The Carroll Independent School District (Carroll ISD) is an independent PK-12 school district founded in 1959 serving the majority of the city of Southlake, Texas, and portions of northwest Grapevine, far northern Colleyville, and eastern Westlake.

History
In early 1919 the Carroll Common School District was formed from independent schools near Lonesome Dove and White's Church as well as Sams School. The district was named after B.E. Carroll who was the Tarrant County Superintendent of Public Instruction. The first Carroll School, known at the time as the Carroll Hill School, was completed in 1919 and served as the district's lone school until the opening of the new Carroll High School in the 1970–1971 school year. In 1959, Carroll ISD became an independent school district. Carroll ISD initially only offered kindergarten through 8th grade; students had to travel to Grapevine for high school. The district added 9th grade in the 1961–1962 school year and a high school wing to the building in 1965. Carroll ISD graduated its first senior class in 1965 making Carroll ISD a K-12 grade school district.

After the emergence of a viral video in 2018 which showed several white students from this district shouting a racial slur at a Black student, the school board developed a plan to foster diversity in the curriculum as well as amend the student code of conduct.

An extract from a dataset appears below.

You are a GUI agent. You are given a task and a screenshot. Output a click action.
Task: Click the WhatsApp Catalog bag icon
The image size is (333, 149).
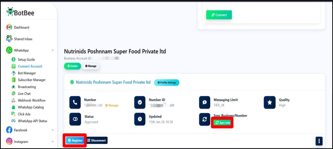(x=13, y=107)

There was backlash among parents, a majority of whom were white, who denounced the plan as politically motivated. A political action committee was formed by these parents that has been supported by donations from conservative donors, and a lawsuit was filed against the school board.  The process of implementing the diversity plan has been delayed by a temporary restraining order. 
In 2021, a school administrator was recorded telling teachers to present opposing viewpoints on the Holocaust. Six months after teachers at the Carroll Independent School District went public with their concerns about the administrator’s advice to balance books on the Holocaust with titles that show “opposing” perspectives, district employees discovered that a new clause had been added to their annual employment contracts, reading "You agree to not disparage, criticize, or defame the District, and its employees or officials, to the media.”

Overview
Carroll ISD is consistently ranked among the top-rated school districts in Texas.  The district and all of its schools are often all rated "Exemplary" by the Texas Education Agency. In the 2004-2005 and 2005-2006 school years, the district was dropped to the "Recognized" ranking. In the 2006–2007 school year, the district not only regained the "Exemplary" ranking, but also became the largest all-Exemplary school district in Texas. Carroll ISD still holds this title today.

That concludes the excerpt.